PROBLEM DESCRIPTION: Report how many lines contain the word "Given" in the listing that follows. Give nothing besides the number.

ENTRIES SHOWN:
-----

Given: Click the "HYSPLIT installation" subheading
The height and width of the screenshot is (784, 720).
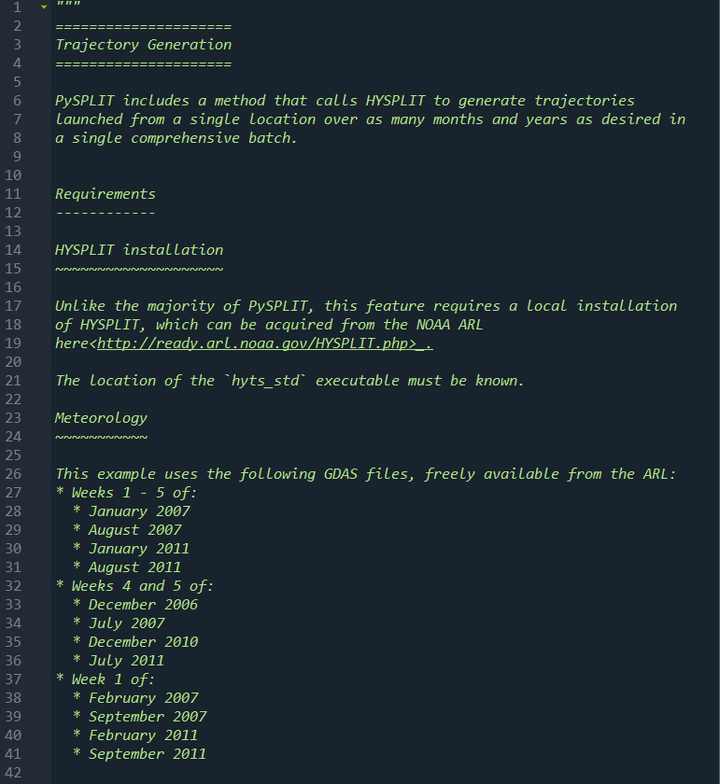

-----

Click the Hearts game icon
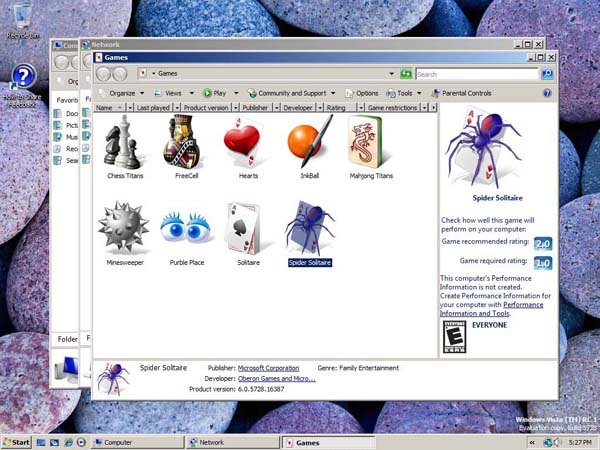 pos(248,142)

-----

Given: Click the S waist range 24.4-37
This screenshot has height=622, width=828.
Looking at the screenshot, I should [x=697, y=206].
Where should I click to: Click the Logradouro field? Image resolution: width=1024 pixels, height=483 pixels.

-----

FINISHED EXERCISE: 2